Problem statement |
Would you count how many lines of the material below hold the string "Privacy"? Give only the number.

Input |
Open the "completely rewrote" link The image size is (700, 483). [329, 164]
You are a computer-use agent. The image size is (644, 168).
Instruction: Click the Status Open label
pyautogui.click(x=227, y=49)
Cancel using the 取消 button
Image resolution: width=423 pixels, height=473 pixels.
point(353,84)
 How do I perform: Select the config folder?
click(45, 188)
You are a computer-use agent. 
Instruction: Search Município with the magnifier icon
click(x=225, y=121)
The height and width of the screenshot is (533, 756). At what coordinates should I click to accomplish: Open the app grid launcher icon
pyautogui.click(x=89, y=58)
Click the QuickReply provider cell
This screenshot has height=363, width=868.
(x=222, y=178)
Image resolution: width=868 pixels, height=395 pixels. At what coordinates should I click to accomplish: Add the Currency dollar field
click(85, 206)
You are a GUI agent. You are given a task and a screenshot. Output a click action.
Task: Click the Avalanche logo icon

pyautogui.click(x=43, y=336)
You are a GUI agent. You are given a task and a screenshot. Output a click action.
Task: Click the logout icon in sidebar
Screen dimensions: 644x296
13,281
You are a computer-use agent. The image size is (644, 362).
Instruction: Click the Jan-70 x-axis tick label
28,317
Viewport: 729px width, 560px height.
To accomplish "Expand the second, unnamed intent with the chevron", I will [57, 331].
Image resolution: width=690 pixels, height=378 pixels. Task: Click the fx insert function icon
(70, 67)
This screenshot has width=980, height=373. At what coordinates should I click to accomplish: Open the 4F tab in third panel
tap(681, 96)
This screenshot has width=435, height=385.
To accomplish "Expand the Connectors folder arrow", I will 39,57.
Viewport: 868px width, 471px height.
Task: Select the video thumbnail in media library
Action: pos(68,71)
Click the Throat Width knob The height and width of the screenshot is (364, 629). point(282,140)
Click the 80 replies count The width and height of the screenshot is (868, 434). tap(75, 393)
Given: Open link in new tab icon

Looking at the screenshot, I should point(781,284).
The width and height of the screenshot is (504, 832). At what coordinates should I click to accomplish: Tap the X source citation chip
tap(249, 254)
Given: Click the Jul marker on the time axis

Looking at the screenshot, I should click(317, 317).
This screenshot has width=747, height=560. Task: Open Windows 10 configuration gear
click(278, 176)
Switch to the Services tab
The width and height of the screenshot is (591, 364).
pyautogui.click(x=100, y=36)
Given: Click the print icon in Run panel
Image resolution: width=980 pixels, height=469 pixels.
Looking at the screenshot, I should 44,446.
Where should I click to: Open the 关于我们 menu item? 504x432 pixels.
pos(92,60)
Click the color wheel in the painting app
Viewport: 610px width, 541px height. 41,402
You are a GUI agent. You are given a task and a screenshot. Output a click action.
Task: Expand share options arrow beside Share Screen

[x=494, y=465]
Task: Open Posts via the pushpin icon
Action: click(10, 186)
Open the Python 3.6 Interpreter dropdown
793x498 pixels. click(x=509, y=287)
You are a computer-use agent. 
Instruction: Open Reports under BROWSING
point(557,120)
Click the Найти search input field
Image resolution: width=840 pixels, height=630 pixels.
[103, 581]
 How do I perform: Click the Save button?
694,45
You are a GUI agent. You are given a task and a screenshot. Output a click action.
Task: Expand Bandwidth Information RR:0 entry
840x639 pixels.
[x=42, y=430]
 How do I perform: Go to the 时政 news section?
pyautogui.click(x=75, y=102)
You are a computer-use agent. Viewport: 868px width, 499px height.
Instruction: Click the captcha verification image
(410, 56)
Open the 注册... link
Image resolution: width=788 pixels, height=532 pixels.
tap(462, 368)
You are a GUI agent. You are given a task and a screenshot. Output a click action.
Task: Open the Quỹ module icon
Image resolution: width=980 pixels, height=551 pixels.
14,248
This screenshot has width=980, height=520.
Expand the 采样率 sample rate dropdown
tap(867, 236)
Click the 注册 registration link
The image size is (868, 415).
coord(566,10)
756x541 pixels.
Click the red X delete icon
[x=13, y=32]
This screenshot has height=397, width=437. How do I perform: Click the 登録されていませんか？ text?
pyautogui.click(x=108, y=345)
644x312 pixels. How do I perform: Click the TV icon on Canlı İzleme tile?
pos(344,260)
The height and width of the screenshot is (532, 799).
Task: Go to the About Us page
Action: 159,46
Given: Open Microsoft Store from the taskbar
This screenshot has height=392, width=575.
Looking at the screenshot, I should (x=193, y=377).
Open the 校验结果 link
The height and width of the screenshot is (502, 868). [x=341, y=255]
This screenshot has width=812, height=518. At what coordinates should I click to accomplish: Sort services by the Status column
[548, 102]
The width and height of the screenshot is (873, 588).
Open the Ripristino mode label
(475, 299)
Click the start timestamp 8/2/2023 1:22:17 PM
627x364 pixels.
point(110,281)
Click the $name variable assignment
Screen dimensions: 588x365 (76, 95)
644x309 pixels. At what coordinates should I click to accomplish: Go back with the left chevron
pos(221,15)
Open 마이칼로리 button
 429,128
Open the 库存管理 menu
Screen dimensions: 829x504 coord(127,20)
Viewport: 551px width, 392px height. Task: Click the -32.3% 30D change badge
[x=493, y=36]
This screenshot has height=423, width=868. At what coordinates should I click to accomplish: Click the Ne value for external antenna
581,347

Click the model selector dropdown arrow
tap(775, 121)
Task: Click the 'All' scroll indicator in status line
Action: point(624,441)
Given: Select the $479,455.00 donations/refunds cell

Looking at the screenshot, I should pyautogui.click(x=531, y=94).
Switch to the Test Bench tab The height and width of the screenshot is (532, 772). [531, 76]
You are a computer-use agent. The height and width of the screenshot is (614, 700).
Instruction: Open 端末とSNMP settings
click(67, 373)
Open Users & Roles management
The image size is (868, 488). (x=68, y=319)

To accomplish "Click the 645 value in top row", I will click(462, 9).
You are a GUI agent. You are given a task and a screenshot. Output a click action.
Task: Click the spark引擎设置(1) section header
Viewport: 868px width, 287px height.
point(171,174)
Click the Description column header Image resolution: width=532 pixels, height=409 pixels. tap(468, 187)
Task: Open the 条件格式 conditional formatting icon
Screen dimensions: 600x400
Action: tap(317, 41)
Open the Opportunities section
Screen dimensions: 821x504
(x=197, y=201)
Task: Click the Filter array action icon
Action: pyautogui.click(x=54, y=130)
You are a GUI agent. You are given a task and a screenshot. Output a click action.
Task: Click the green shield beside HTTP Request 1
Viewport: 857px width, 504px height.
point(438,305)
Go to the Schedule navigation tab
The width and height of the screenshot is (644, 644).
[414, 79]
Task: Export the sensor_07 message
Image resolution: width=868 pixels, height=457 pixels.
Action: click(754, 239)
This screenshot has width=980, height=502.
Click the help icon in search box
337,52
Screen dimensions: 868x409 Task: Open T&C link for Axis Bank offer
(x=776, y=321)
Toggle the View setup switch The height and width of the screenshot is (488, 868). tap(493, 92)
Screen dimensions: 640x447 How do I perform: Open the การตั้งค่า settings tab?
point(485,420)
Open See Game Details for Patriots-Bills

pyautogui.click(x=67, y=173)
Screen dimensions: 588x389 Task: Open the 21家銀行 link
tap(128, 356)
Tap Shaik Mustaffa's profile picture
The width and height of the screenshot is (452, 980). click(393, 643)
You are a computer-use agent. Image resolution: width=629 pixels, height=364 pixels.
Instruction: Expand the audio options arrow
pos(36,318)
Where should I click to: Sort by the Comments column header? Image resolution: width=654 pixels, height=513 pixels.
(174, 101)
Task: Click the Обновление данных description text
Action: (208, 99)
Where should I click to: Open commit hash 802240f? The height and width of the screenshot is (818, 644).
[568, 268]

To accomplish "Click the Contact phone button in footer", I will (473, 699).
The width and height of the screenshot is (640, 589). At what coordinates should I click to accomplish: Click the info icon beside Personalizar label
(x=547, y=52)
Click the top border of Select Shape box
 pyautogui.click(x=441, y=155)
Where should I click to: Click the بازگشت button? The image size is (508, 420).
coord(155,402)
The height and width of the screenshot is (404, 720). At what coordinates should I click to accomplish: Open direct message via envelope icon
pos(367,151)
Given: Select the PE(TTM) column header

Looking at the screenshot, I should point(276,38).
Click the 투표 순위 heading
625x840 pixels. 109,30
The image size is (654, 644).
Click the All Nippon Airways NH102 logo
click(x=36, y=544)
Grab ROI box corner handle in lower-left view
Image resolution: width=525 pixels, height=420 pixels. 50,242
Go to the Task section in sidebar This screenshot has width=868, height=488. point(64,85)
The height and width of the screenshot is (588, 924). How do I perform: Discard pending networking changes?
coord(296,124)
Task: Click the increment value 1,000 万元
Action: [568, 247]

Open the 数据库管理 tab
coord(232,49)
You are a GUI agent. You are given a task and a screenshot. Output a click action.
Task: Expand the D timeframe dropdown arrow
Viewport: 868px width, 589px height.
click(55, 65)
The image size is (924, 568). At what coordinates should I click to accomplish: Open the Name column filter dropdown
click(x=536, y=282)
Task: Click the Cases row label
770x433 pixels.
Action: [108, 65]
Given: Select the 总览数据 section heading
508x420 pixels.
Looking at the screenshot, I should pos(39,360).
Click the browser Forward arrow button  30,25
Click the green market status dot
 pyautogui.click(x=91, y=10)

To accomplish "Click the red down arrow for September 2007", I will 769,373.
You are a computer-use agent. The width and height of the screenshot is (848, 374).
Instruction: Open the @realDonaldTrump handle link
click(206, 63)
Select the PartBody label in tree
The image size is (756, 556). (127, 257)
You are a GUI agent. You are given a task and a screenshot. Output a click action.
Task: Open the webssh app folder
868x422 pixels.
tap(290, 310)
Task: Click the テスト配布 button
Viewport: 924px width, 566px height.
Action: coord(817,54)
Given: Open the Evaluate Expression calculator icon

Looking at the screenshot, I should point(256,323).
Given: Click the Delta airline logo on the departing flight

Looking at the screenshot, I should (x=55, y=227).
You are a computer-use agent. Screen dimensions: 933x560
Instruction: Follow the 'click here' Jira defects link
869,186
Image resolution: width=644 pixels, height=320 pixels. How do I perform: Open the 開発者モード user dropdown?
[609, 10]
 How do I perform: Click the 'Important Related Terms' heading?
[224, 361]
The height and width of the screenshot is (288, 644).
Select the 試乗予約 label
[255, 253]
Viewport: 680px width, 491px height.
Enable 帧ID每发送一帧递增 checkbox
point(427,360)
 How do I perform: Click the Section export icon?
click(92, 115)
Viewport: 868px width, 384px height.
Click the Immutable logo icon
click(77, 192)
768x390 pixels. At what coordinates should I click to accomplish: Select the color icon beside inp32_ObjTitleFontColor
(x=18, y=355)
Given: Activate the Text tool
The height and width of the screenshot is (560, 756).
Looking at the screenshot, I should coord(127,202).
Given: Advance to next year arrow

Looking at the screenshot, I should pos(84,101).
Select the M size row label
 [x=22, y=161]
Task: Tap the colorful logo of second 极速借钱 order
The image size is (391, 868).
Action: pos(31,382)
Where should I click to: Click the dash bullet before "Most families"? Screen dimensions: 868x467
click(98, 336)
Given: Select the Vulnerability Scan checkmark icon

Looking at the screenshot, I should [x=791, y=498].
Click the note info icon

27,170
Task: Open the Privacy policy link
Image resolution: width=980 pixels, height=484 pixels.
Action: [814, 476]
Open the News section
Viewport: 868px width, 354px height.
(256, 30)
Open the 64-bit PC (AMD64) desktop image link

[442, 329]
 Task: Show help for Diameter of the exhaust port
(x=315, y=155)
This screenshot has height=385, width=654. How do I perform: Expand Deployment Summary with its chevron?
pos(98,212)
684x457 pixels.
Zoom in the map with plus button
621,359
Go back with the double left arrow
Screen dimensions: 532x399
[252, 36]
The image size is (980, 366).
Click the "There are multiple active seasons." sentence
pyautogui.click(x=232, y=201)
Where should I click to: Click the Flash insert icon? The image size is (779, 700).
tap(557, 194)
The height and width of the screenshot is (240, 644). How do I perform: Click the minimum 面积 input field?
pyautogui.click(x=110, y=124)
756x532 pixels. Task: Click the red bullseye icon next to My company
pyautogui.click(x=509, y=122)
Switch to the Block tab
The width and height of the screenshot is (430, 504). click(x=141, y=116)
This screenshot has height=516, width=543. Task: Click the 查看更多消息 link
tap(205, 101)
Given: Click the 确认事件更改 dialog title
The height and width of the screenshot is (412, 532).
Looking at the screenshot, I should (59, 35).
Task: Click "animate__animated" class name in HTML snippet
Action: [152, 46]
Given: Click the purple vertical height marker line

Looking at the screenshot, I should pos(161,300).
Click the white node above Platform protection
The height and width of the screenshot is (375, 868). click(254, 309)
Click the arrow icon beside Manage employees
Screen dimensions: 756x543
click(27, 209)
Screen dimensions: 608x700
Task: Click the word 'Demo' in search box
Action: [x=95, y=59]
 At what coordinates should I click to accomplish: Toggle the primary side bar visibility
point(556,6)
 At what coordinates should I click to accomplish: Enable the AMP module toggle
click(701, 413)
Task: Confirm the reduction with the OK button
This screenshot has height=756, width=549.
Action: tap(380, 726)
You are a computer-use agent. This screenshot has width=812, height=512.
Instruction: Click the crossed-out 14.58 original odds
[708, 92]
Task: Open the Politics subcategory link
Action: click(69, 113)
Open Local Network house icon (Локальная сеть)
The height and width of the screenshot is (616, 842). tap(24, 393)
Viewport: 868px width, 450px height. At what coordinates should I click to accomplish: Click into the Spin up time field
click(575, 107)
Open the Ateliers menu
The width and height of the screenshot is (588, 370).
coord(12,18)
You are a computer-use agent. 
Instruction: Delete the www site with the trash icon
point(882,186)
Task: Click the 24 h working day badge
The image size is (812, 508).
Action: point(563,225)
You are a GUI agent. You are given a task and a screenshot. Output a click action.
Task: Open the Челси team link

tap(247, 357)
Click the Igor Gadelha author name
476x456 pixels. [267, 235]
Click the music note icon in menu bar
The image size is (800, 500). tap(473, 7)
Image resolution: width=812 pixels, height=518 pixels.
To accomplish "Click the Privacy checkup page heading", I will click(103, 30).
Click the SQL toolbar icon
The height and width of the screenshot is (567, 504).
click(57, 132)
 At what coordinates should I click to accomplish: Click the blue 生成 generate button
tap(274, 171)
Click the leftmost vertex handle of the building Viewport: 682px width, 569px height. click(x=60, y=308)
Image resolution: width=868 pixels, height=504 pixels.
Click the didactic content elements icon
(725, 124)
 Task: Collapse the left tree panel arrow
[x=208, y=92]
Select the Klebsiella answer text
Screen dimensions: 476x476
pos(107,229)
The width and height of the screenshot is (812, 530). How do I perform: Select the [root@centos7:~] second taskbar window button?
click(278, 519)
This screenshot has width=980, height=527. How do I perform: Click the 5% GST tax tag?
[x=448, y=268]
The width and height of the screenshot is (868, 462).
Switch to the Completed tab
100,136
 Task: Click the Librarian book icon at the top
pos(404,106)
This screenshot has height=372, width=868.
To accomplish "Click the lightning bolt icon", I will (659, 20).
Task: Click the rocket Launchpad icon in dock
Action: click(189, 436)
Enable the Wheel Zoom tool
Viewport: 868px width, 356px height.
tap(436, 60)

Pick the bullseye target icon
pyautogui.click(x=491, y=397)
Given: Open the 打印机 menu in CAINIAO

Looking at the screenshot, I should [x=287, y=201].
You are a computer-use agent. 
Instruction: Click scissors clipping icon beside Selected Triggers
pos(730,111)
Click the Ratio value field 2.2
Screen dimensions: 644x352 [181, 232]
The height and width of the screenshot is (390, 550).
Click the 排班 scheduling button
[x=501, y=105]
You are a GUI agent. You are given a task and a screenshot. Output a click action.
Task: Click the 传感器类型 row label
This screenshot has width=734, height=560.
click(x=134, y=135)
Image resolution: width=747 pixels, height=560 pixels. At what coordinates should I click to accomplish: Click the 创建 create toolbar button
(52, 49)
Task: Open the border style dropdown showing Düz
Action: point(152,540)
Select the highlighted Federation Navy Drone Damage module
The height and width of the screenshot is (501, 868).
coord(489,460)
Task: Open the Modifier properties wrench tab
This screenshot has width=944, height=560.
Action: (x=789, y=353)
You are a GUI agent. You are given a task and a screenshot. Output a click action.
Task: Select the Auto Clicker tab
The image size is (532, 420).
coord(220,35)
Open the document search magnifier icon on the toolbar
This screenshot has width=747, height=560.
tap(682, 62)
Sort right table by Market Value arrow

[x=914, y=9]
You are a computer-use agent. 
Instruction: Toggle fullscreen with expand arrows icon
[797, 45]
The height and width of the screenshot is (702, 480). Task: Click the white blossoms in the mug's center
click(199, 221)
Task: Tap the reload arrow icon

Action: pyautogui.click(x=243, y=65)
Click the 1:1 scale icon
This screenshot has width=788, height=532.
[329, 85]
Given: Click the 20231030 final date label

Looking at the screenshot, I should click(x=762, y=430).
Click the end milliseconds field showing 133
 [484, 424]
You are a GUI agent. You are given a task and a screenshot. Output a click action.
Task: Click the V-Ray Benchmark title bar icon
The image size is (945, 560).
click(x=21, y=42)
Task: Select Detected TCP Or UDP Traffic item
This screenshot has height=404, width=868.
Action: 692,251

Result |
2